Burn from Within is great, and you know that, but I especially love it with the extra text on Infectious Curse. There are very few ways the cost reduction matters in this set, but this is an important one to remember. An extra damage for free—value!

Crawling Sensation

Sadly, you only get one 1/1 a turn no matter how many lands you flip, but it’s each turn. This means if you can find a way to get a land in the graveyard on an opposing turn that you’ll also get a 1/1 there. The most common way to do this is by cracking your Vessel of Nascency, but I’m also a fan of discarding lands via Call the Bloodline. At that point though, just get the full value and add in a Groundskeeper to live the dream.

Humble the Brute

A common way to “retrick” (answering a trick with your own trick, often for a 2-for-1) in this format is to pump your creature in response to a Puncturing Light. A sweet way to retrick Humble the Brute is by literally going under. Jace’s Scrutiny is pretty great at winning combats, but in UG it can save your big Werewolves from this nasty instant and you even get your Clue while your opponent looks sadly at their fizzled spell. This also works with your own Throttles if you have a huge (but not too huge) monster like Morkrut Necropod.

Elusive Tormentor // Insidious Mist

If your opponent foolishly taps out on turn 4 for their Tormentor and you can’t kill it, but do have Dead Weight, then you’re still in pretty good shape. As a 2/2, you can beat the Tormentor in combat and it will transform into a -2/-1. Similarly, if you can madness out a Biting Rain on a turn the Tormentor flips to kill it, that’s another way to get rid of this obnoxiously hard to kill creature.

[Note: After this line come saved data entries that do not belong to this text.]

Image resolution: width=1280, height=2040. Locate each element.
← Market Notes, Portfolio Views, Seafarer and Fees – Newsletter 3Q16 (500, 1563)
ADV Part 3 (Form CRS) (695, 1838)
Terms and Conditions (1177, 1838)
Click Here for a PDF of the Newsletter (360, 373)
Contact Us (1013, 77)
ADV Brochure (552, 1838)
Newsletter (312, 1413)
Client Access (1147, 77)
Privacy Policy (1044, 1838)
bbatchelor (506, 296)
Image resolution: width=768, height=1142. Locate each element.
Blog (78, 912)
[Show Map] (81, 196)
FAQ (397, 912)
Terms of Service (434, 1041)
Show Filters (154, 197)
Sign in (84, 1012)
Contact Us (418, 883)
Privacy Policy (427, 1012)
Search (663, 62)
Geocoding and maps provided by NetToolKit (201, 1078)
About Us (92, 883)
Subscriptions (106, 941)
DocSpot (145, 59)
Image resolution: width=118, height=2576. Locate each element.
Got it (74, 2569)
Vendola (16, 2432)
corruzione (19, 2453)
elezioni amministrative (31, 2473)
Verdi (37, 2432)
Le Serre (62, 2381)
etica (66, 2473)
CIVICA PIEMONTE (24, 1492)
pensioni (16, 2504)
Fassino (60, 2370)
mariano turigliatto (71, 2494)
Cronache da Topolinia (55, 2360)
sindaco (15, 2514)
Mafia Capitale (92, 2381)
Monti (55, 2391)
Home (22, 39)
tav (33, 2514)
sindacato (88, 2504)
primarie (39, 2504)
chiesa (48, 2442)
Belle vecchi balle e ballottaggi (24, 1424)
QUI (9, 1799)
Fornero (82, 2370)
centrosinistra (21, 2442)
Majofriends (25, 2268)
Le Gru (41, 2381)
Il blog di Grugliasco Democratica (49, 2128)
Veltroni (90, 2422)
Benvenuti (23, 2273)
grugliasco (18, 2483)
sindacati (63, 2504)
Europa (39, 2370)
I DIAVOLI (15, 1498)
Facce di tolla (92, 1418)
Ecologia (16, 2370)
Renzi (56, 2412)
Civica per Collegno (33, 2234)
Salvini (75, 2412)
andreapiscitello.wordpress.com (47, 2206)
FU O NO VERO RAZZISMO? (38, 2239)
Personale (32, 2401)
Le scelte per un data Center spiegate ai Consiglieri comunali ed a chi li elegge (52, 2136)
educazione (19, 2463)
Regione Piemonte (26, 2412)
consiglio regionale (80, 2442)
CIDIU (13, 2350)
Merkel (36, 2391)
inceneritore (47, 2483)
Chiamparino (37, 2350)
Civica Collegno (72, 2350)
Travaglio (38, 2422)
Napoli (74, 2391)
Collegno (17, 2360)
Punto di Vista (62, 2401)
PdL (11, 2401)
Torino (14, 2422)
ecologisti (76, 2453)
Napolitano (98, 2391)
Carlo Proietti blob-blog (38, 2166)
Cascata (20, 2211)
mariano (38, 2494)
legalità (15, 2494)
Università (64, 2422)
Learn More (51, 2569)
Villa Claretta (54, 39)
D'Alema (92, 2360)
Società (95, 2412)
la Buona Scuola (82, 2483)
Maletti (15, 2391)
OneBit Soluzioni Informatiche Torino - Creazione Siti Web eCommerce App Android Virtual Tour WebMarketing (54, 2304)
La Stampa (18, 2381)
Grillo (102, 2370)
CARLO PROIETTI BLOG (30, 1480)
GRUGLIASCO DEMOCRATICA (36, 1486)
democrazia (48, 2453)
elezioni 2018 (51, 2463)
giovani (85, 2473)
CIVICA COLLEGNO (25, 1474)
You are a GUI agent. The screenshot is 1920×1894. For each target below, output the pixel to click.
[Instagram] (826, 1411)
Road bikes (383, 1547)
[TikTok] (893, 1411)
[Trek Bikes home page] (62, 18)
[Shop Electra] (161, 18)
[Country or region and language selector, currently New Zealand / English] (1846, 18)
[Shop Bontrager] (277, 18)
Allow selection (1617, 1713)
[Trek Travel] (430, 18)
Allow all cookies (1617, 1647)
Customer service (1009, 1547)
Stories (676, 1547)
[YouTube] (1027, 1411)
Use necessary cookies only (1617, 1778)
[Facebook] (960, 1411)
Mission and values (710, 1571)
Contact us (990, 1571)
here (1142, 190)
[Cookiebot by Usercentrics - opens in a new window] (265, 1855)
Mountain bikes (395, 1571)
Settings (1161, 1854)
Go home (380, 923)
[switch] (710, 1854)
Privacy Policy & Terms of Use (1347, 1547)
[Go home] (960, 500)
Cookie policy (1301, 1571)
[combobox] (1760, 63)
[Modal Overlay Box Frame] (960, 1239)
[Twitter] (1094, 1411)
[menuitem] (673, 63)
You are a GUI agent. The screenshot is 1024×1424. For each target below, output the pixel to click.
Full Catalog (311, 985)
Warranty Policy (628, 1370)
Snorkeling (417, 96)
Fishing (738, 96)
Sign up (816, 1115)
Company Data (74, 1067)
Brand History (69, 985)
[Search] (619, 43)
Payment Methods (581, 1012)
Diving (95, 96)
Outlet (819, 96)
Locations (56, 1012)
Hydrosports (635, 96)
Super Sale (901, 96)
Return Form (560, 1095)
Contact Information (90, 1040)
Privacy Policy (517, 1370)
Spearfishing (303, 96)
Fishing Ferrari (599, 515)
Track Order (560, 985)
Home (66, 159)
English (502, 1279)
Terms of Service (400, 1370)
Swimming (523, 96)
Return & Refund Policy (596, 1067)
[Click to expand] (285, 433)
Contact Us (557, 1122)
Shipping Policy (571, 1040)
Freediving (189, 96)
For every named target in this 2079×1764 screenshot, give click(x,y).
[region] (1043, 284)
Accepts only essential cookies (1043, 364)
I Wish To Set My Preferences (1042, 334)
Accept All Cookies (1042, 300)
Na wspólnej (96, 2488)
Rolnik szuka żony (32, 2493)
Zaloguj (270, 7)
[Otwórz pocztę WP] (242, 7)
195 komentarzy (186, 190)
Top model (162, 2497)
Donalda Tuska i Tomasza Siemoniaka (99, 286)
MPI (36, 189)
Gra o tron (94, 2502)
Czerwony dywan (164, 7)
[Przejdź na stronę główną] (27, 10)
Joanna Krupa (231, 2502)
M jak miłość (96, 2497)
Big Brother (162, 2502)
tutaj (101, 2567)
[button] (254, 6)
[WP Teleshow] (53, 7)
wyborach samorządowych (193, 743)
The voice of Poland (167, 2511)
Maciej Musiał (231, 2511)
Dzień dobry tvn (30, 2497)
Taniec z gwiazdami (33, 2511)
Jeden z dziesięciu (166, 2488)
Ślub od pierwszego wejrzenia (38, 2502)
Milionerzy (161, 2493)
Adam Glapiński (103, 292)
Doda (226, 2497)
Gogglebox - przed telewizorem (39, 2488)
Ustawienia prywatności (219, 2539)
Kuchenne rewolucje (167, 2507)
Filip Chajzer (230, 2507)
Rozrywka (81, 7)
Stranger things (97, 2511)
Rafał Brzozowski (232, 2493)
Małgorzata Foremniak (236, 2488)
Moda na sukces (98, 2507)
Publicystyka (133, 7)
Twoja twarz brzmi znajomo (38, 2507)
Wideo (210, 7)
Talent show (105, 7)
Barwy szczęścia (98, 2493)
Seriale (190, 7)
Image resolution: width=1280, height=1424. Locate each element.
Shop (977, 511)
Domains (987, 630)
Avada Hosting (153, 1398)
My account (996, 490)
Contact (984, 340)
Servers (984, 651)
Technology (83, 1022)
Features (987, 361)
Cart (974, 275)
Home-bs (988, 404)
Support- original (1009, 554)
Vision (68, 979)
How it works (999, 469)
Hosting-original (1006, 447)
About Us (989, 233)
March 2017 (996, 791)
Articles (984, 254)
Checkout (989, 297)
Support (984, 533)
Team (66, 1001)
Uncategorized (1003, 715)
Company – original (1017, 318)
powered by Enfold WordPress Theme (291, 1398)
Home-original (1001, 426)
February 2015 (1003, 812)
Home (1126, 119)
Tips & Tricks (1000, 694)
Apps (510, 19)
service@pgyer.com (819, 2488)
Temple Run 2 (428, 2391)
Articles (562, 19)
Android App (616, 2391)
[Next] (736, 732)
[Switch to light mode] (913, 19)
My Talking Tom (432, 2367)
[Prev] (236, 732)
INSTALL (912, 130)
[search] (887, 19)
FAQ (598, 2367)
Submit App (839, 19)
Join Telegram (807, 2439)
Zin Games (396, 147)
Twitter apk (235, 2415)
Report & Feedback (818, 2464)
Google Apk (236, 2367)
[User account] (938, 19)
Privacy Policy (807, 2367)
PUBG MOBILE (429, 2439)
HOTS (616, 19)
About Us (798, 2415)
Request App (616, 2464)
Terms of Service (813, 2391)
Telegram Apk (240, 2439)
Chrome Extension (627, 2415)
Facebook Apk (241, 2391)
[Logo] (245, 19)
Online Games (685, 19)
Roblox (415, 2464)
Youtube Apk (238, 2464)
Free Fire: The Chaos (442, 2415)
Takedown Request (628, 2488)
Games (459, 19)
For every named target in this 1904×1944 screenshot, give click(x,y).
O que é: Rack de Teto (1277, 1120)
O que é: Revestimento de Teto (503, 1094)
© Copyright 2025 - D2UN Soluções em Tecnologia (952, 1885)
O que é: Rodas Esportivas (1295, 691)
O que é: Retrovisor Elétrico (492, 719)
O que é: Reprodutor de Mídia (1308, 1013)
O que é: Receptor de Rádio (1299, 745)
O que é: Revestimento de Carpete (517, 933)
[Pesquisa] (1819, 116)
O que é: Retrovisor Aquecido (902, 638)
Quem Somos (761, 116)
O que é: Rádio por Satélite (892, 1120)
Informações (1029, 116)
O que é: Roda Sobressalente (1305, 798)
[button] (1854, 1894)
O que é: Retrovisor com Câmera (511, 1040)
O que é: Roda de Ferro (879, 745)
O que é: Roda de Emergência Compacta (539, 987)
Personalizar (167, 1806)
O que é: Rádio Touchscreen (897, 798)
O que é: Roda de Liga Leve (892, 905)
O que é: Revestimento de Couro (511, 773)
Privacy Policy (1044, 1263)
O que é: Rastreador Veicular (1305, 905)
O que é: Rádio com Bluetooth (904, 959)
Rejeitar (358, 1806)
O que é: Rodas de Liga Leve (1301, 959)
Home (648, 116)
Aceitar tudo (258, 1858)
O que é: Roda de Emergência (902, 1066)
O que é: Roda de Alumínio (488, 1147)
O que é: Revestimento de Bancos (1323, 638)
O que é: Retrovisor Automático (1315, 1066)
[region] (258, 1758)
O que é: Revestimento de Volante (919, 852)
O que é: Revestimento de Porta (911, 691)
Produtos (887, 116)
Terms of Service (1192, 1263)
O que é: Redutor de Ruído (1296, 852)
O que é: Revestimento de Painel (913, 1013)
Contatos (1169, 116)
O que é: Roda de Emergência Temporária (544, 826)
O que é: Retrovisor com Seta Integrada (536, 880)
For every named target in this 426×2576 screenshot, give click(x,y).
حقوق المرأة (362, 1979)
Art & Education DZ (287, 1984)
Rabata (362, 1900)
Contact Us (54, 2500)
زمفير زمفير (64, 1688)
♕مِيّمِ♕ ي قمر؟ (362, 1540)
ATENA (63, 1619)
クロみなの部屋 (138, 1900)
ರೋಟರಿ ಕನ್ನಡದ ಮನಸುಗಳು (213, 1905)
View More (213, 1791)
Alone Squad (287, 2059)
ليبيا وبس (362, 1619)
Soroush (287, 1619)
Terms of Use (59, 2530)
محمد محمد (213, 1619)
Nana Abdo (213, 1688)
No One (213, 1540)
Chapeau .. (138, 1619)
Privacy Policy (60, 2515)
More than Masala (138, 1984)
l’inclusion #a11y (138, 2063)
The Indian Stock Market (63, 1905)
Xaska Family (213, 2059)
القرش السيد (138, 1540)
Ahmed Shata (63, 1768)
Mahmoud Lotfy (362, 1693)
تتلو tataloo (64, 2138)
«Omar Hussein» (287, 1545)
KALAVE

Kindly Stranger//Demon-Possessed Witch

Transforming and killing a creature feels pretty great, but why stop there? There are a multitude of ways to bounce your Witch and replay it for some more killing. Even better, Essence Flux sets up the Kindly Stranger again for a lowly 1 mana, and if you’re looking for more in-color ways for incredible value, trade off the Witch and Macabre Waltz it back later. Perhaps my favorite iteration of all this value is with a Nahiri ultimate. Get Kindly Stranger and transform right away, bash for 4, and bounce it end of turn to do it all again next turn. Unlikely? Yes. Sweet? Undoubtedly.

Mindwrack Demon

I’ve had hope a few times when my opponent played their Demon and then had creature, land, and sorcery as the only types in their graveyard. Then with the 4 damage trigger on the stack next upkeep I’m met with an instant that grants my opponent delirium, at which point my hopes of winning a race are suddenly dashed. You could be the next person to pull off this nice timing trick!

Startled Awake//Persistent Nightmare

Pretty much any time you manage to cast Startled Awake twice you’re going to win, but connecting with the Persistent Nightmare can be tough against certain decks, especially those with some Sanitarium Skeletons lying around on the battlefield. Luckily, as a blue mage you can skirt the necessity to deal damage by bouncing your Persistent Nightmare and getting it into your hand to mill the final 13 cards.

Ever After and Seasons Past

You’d think that the bottoming clause on these 2 cards is just a nice flavor win in Limited, but it can actually set up a looping engine where you can self-mill your whole deck then cast these cards on repeat until you win. That sounds nice, but what happens if you simply mill these cards and that plan no longer works? The secret is an Epitaph Golem and access to a Macabre Waltz or two to help build redundancy into the plan. At that point, either draw Golem or Waltz it back when you mill your marquee spell, and even if the Golem dies, you can get it back with either card and be able to recast anything in your graveyard until your opponent loses to the loop of your choice.